'''

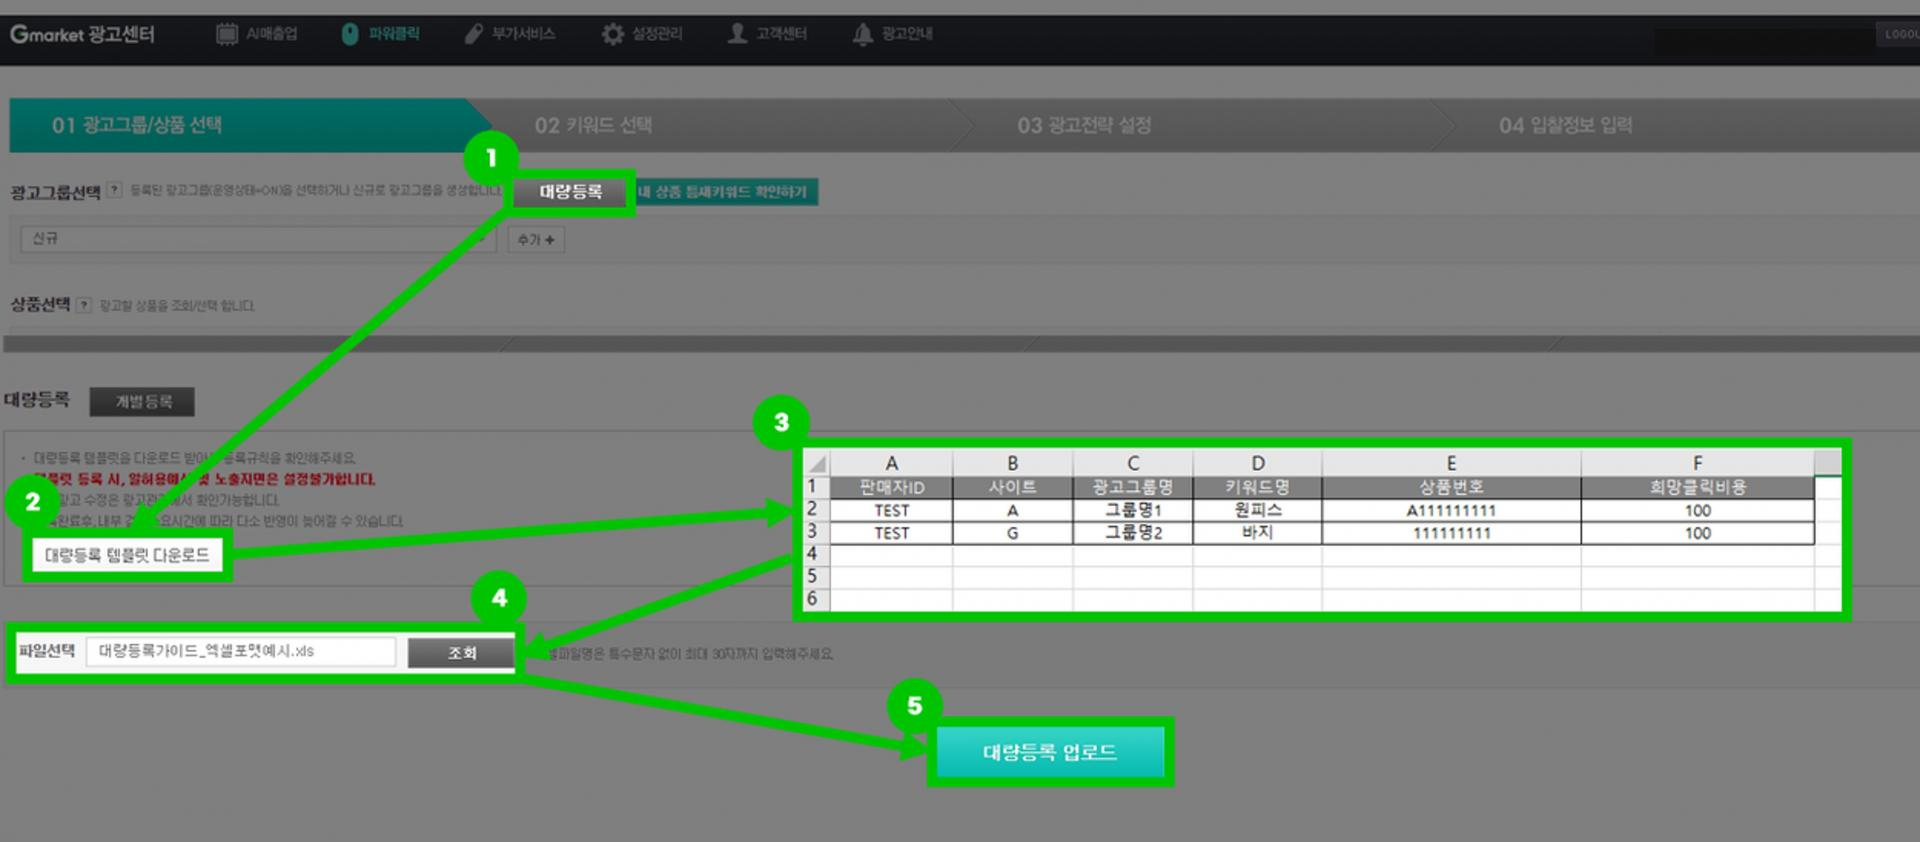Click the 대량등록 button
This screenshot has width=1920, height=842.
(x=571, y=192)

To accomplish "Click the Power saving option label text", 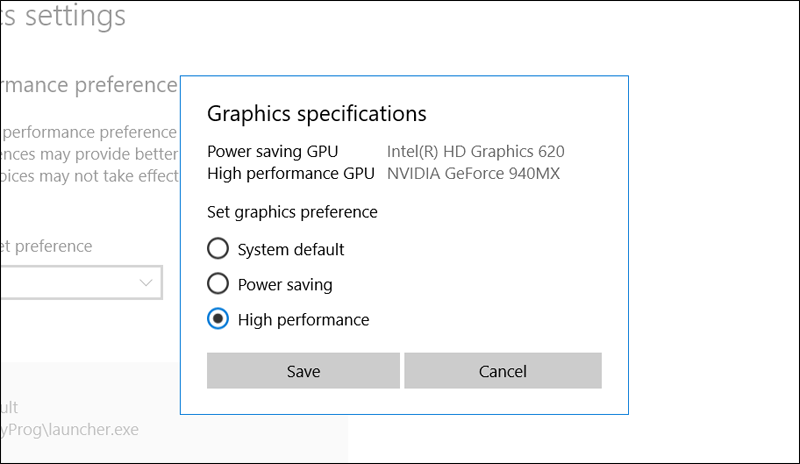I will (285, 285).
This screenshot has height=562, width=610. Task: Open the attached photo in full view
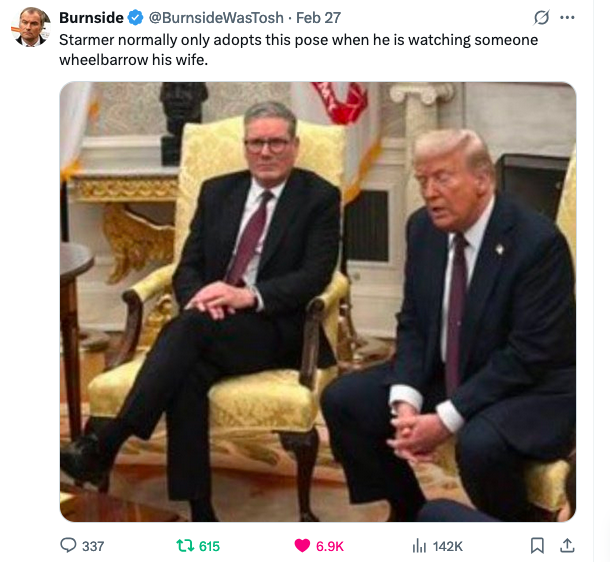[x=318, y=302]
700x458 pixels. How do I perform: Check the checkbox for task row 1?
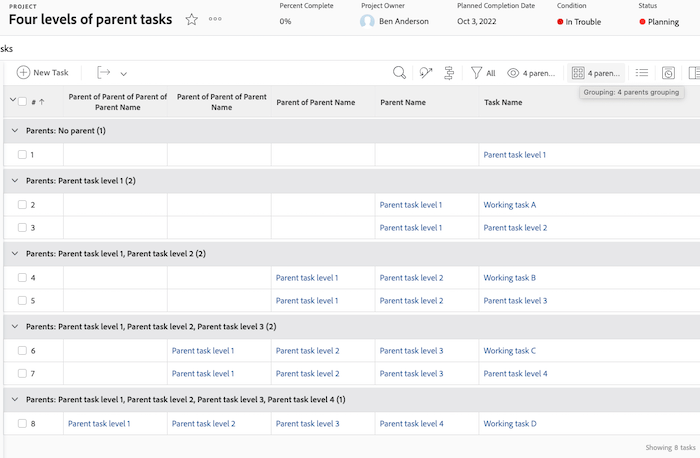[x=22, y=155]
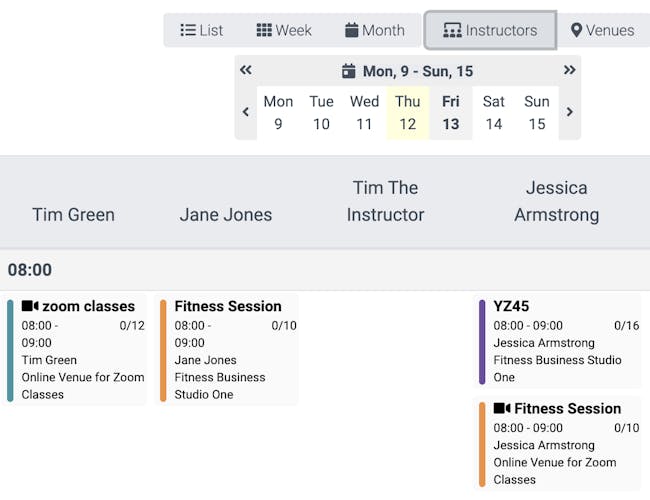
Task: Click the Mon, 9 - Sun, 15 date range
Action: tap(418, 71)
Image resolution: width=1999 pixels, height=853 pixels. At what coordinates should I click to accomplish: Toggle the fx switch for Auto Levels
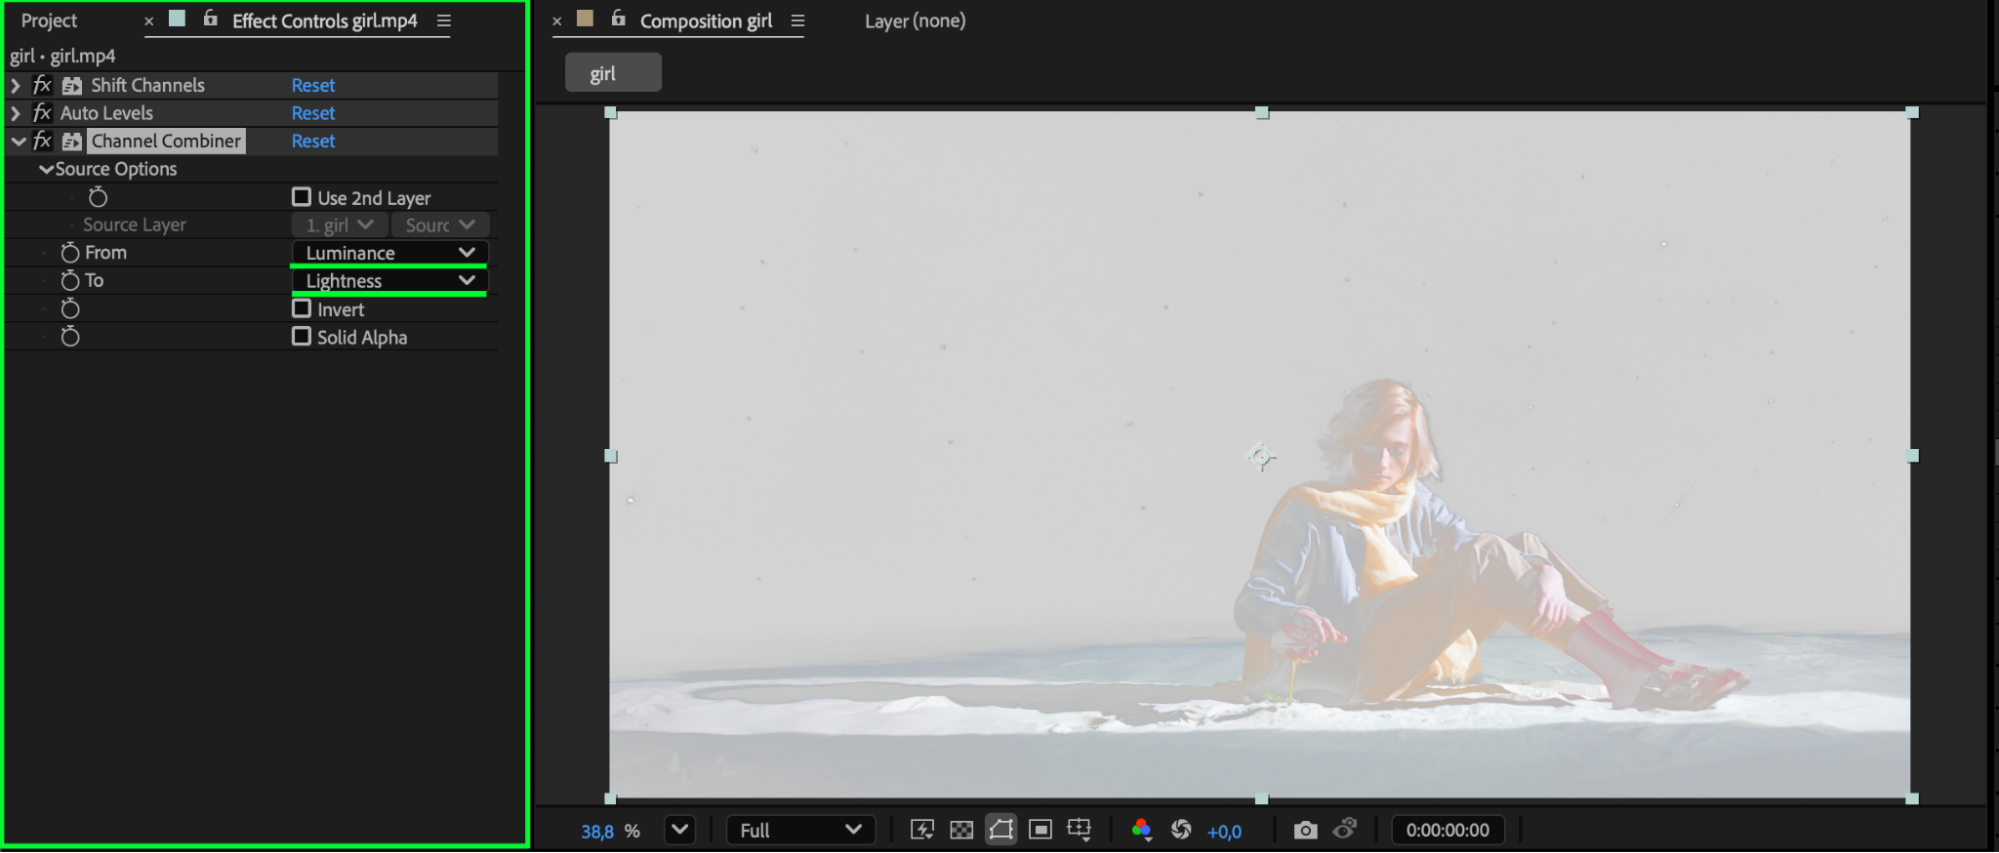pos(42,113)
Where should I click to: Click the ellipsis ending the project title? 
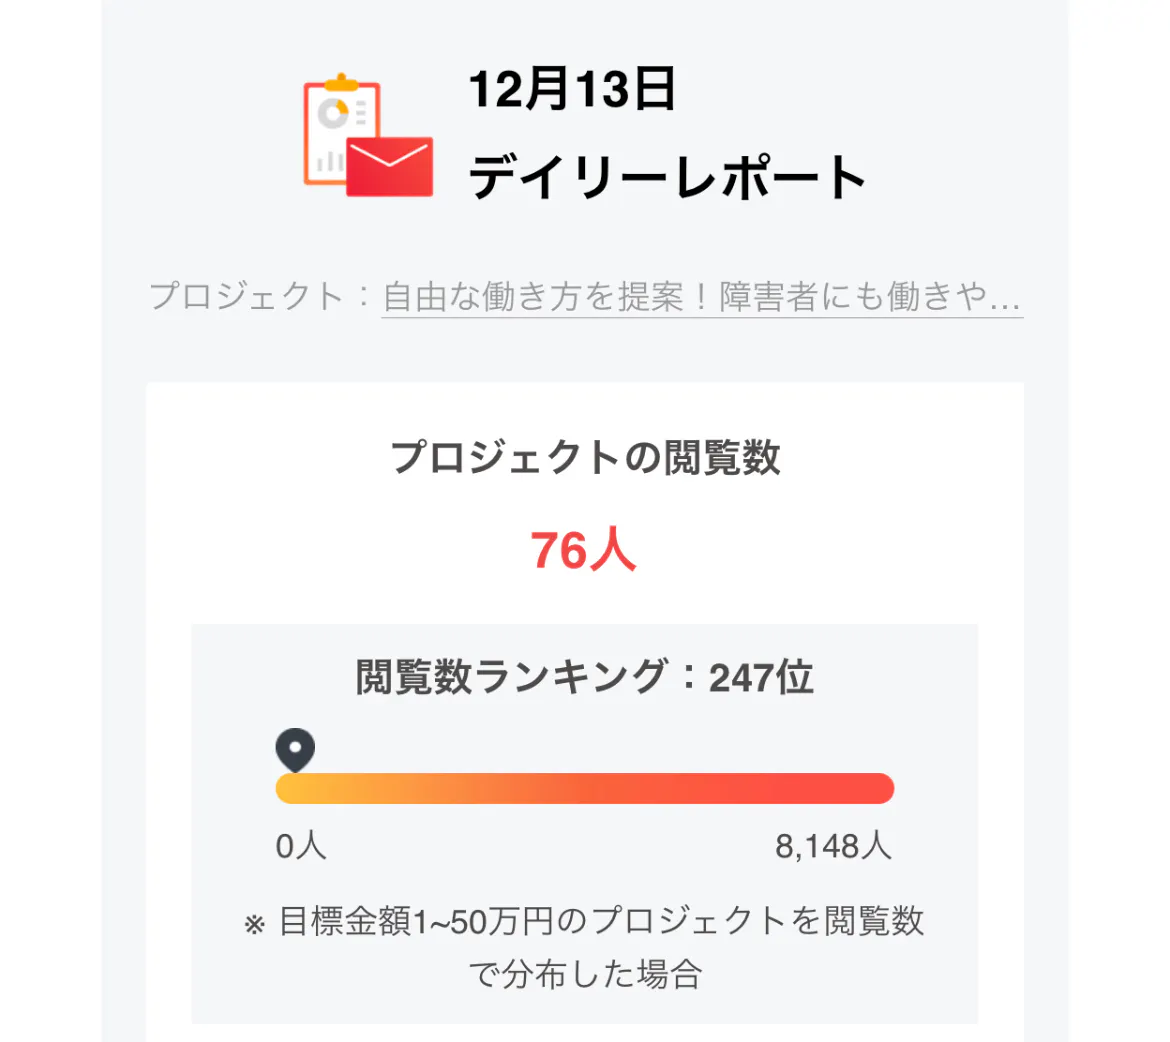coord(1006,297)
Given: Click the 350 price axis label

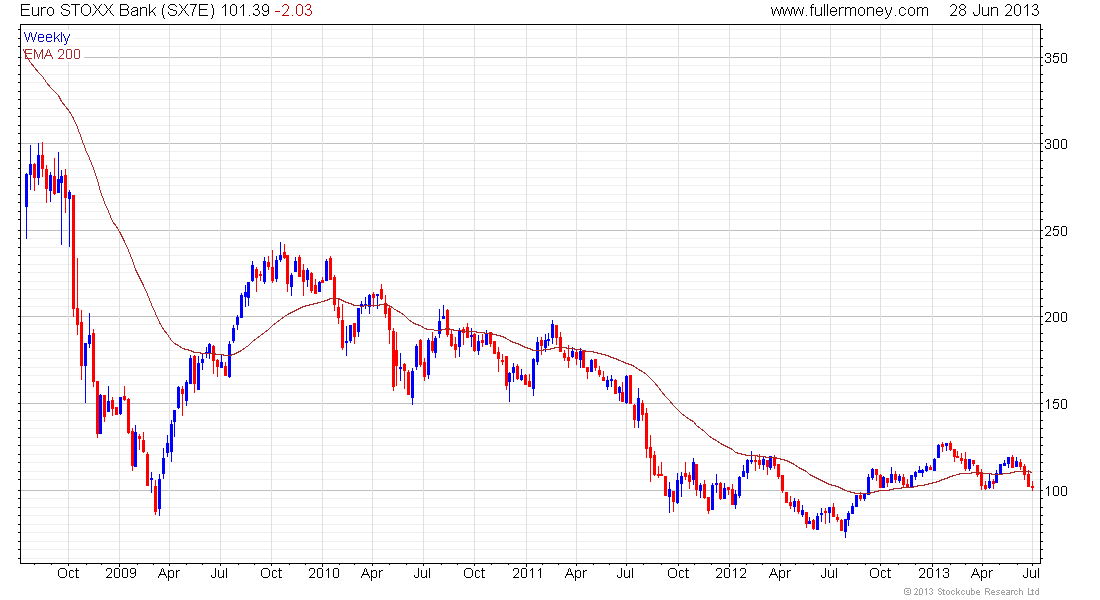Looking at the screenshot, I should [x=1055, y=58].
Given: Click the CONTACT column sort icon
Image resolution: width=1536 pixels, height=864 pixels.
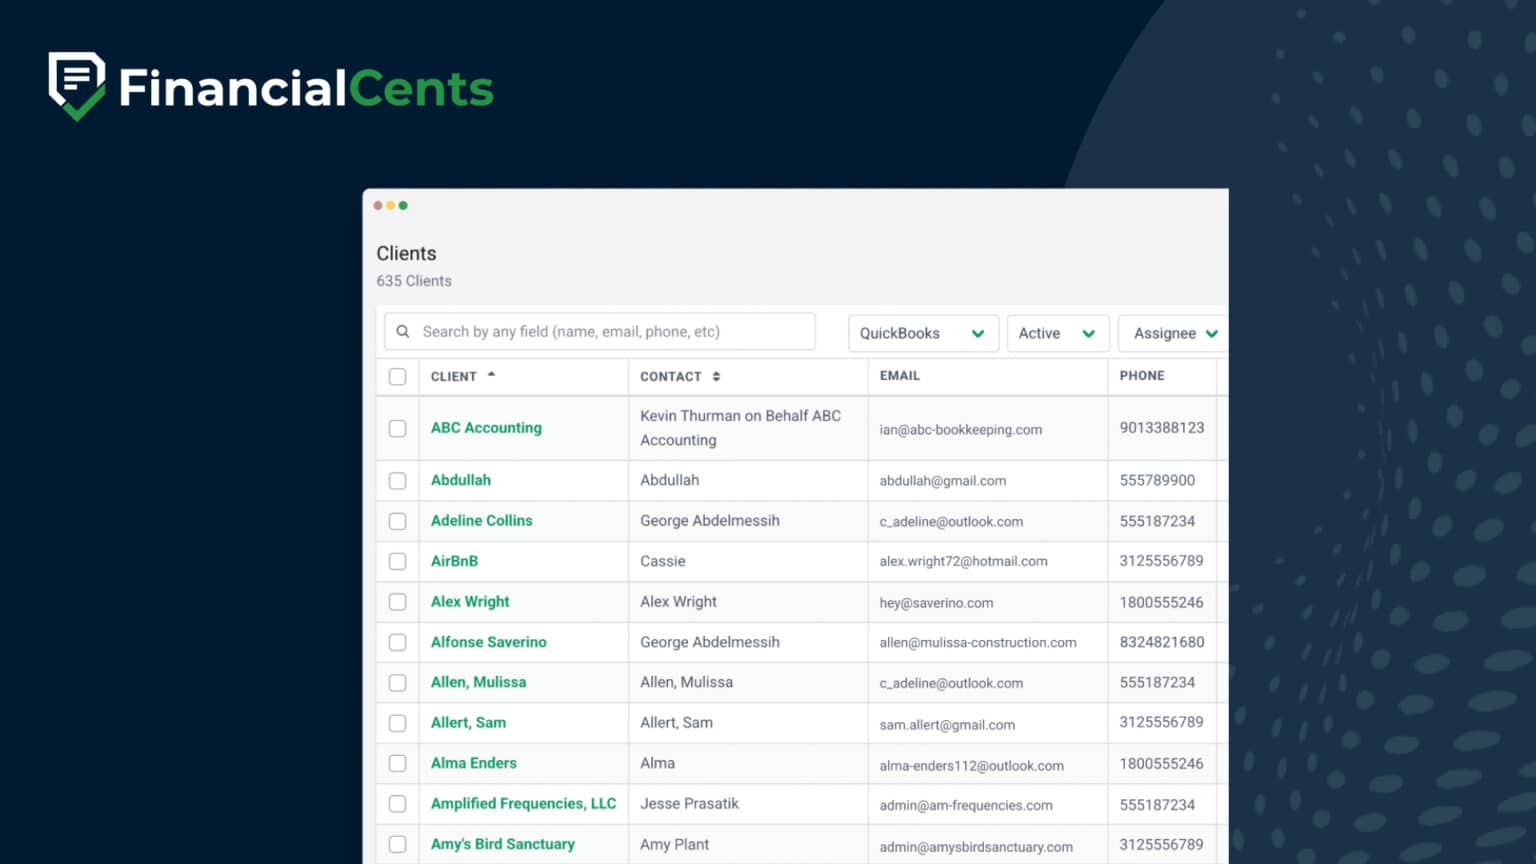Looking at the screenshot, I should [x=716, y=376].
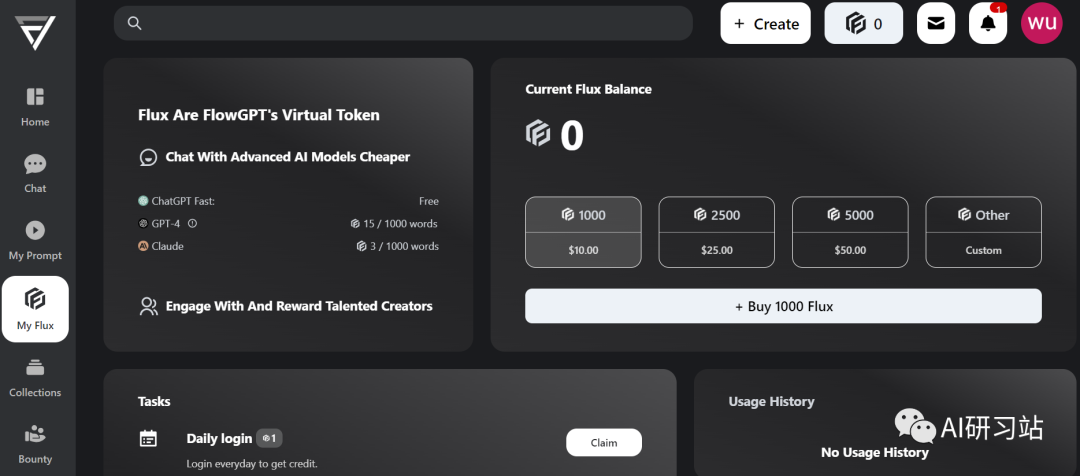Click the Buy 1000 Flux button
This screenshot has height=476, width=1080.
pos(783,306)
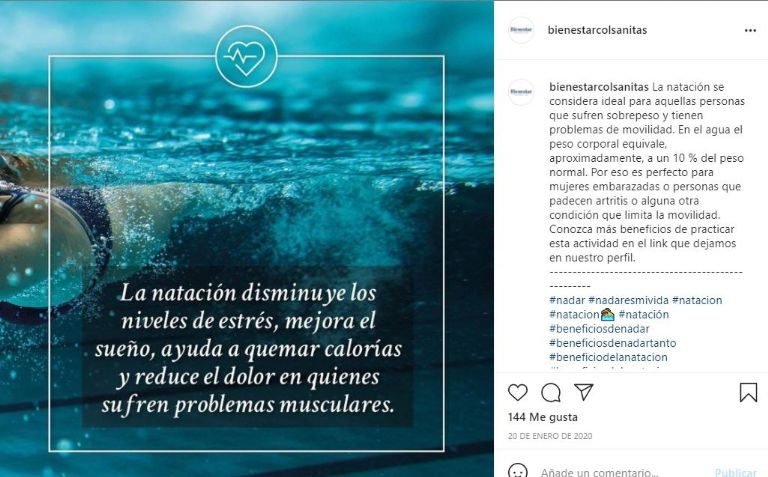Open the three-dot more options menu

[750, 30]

'''

§ **Task**
Set down exactly the lines above, from the line containing "700x458 pixels. How" through the line containing "Given: Click the CONTACT column sort icon". Skip the pictures.

§ **Exercise answer**
700x458 pixels. How do I perform: Check the checkbox for task row 1?
[x=22, y=155]
Task: Click the Mon, 9 - Sun, 15 date range
Action: tap(418, 71)
Image resolution: width=1999 pixels, height=853 pixels. At what coordinates should I click to accomplish: Toggle the fx switch for Auto Levels
pos(42,113)
Where should I click to: Click the ellipsis ending the project title? 
coord(1006,297)
Given: Click the 350 price axis label

Looking at the screenshot, I should [x=1055, y=58].
Given: Click the CONTACT column sort icon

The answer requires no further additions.